#### TASK 1:
Answer these questions using the conversation about the UN climate conference:
(a) What ingredient makes the burgers bleed like a burger?
(b) In which city did the group try the burger outside the conference?
(c) In which country was Mark taken away by security forces?
#### TASK 2:
Write a continuation of the conversation about the UN climate conference, starting after its final line.

--- EXTRACT PROVIDED ---

So we know good beef, good grass-fed beef.
And Kian, he gagged.
Like he could, he got a bite.
They are made with beets so that they bleed like a burger, but it's, it's a vegetable.
It's gross.
It's just a vegetable that's bleeding.
And it was just really, it was not palatable.
I'm not an aficionado.
I like the deer hunt.
We get a lot of our burgers out here.
But I was going to say that I decided the CFAC crew that I was with decided to go and try one of these impossible burgers.
It couldn't do it at the UN climate conference, but we could outside in Madrid.
And I will say this, on the one hand, it's not horrible when it goes down.
However, if they're interested in getting rid of greenhouse gases, after about an hour and you have this in your system, I'm not so sure you know without more greenhouse gases than you consume.
If you know what I mean.
Oh boy.
Yeah.
I've seen I've sometimes I end up on the vegan side of YouTube just to see how the other half lives.
And that seems to be their one complaint is just bloating.
And I can imagine why because Kian did not enjoy that burger.
But it's funny you mentioned the hypocrisy of the UN delegates because that is, it seems to be every year that I go, it's, I could do a week's worth of, look at these people being hypocrites.
Look at those people being hypocrites.
I mean, in Madrid, just the garbage on the ground.
They had people handing out like handbills and pamphlets and stuff.
And on paper, I don't, a glossy paper, by the way, as you go in to the UN site and it was just a big stack all around the garbage can.
These delegates couldn't even get their garbage, their wasteful garbage into the garbage can.
When we were in Morocco, that was when Mark was taken away by Moroccan security forces.
I know.
That was you, by the way.
We were both tossed into the desert.
Yeah.
I never saw my lav mic again after that.

--- SUPPLIED MATERIAL ---

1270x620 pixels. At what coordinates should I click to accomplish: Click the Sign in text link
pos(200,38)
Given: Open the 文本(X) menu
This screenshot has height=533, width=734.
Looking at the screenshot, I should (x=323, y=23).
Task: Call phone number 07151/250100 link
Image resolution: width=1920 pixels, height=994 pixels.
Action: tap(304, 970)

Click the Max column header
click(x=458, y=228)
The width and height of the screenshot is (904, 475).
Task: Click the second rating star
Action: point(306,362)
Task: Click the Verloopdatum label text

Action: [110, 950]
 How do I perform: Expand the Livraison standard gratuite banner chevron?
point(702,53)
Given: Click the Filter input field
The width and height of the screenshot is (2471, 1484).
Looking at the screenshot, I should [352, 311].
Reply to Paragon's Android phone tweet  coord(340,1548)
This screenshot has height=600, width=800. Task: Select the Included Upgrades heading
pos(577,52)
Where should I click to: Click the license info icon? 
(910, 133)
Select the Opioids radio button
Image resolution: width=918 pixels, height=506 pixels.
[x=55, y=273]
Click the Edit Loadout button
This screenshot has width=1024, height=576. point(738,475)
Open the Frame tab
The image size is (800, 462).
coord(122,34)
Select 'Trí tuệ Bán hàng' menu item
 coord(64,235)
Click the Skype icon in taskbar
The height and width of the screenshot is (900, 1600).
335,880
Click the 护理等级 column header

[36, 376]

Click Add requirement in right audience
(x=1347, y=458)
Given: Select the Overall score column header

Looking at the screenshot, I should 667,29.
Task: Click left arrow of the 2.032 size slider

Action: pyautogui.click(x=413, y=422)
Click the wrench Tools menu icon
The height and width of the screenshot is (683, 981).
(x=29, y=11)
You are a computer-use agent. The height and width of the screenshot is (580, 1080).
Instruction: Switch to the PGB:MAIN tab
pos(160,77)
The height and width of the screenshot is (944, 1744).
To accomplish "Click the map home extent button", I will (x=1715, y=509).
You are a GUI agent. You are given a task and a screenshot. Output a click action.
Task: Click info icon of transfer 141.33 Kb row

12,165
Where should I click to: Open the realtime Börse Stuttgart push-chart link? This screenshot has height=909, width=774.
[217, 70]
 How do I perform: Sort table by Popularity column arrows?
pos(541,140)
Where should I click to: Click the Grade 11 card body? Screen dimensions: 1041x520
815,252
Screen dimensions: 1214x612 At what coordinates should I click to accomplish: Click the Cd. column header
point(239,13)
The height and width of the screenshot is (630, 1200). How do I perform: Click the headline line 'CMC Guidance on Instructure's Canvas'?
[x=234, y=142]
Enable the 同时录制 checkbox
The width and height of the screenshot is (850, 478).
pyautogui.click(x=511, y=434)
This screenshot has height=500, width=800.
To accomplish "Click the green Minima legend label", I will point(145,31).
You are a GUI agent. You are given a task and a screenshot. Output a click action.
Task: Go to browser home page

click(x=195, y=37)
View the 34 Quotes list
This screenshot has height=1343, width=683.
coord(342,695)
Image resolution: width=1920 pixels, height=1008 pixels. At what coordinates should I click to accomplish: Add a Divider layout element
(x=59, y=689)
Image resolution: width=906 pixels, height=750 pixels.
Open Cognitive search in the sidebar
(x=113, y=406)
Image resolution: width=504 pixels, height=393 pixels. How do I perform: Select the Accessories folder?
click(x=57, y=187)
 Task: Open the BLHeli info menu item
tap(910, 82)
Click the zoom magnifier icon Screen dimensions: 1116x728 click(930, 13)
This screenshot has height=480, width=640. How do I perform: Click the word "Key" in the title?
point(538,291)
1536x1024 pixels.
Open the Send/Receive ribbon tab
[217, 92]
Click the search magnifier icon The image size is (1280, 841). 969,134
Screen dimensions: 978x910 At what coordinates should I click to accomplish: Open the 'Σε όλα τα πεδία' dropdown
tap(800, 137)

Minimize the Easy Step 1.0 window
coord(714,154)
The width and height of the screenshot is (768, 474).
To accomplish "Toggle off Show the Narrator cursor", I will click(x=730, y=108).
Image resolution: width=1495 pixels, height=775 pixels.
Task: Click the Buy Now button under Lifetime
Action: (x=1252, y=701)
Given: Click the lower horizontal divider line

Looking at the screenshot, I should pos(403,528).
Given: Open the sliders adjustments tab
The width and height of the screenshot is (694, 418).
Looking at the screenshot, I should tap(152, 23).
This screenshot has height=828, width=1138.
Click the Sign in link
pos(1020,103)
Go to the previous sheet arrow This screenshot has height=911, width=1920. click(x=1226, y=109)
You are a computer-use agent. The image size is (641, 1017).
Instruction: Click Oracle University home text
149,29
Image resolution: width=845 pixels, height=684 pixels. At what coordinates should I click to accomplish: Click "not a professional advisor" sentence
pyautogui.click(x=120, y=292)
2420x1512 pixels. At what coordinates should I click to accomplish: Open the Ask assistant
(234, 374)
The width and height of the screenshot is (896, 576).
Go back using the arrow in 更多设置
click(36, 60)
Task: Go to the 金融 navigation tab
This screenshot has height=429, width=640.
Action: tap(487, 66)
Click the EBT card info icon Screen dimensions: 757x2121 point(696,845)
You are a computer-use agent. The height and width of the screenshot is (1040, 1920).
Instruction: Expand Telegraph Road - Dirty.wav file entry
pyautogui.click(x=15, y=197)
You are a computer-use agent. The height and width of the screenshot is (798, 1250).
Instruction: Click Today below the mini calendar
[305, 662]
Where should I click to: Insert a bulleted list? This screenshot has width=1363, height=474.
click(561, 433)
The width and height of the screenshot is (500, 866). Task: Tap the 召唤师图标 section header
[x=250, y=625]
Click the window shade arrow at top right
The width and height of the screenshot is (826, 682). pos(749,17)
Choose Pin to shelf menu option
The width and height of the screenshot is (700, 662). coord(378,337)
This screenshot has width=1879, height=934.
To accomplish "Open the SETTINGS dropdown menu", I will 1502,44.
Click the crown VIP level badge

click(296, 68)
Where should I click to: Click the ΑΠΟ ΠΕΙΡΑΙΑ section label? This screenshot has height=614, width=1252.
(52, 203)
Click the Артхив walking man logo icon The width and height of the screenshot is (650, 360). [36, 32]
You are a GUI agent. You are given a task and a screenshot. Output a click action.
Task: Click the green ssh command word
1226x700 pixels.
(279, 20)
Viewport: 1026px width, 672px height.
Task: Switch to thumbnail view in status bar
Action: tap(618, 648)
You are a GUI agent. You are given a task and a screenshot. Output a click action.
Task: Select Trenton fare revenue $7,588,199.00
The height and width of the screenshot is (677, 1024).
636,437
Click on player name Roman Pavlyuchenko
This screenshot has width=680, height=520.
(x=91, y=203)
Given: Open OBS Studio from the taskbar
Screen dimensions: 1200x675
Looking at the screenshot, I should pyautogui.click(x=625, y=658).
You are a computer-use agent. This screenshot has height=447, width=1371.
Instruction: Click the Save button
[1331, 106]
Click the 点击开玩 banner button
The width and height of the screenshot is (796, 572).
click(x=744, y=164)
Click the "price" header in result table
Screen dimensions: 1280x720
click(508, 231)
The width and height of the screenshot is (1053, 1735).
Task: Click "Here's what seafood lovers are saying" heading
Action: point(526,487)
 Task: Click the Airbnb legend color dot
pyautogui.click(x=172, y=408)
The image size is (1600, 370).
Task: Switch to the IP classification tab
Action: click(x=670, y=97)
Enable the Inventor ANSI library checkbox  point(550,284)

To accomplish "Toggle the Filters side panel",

---

#### ANSWER 1:
(a) Beets.
(b) Madrid.
(c) Morocco.

#### ANSWER 2:
But every morning, water trucks would come in to the UN compound and water the ground in the desert so that the fancy UN delegates didn't get dust on their shoes.
And then inside, they're saying, okay, well, municipalities need to have low-flow shower heads and low-flush toilets because we need to save water.
But for the United Nations delegates, they couldn't even put together what a bunch of hypocrites they were that they were trucking in water to cut the dust in a desert.
I mean, it's just bizarre.
Oh, yeah, you see that all the time.
And I, you know, you've been to the parties there too.
They're sometimes a little over the top.
My fun, one of my favorites was in, I think it was in a Cancun summit a few years back.
They used to have these wind turbines that they were showing off how they produce electricity and that.
It turns out our CFAC students were with us.
We found out that they weren't run by wind.
They were actually motorized on the electric grid to go round and round and round.
So they were just put there as things to impress people from other countries, but you know, weren't exactly legit.
And some of the poor kids, they put out really ridiculous things.
I remember these school children were decorating trees with these little bubbles as though the trees could talk.
And one tree would say, you know, stop global warming, protect me, no more deforestation.
But my favorite one was this little bush that was speaking and said, no more CO2.
And I thought about that.
I said, that's like a person saying, no more oxygen.
You know, it's like, seriously, nobody stopped them.
Nobody educate.
But, you know, the kids said that this little tree didn't want any more CO2.
You know, the wind turbine story reminds me of in Morocco.
There were these electric car chargers outside of the UN complex.
And I sat outside there for about an hour one day and I never saw anybody use them.
And I thought, well, that's kind of weird.
Like, I thought even like someone would just pull up just to say they used the UN's electric car charger until I leaned on the charger and it almost fell over with the weight of my body weight.
And I'm not a big woman.
And it was because it was empty.
It was just a shell of a charger that they were using as a photography prop for the rest of the world.
Because even like when you, I don't know if you noticed in Germany when at the UN site, the whole place hummed.
It buzzed with the sound of diesel generators that were hidden all over the place.
The lights were diesel-generated lights.
We know because my family's from the oil patch.
So those light towers, I know they operate on diesel and you could hear them everywhere.
The whole UN complex was just powered by the sounds of diesel.
And the happy little delegates were just happy to be ignorant on the inside of the site.
Well, yep, I know you and I have shared a few adventures there, Sheila.
So I trust we will some more unless we get kicked out again permanently.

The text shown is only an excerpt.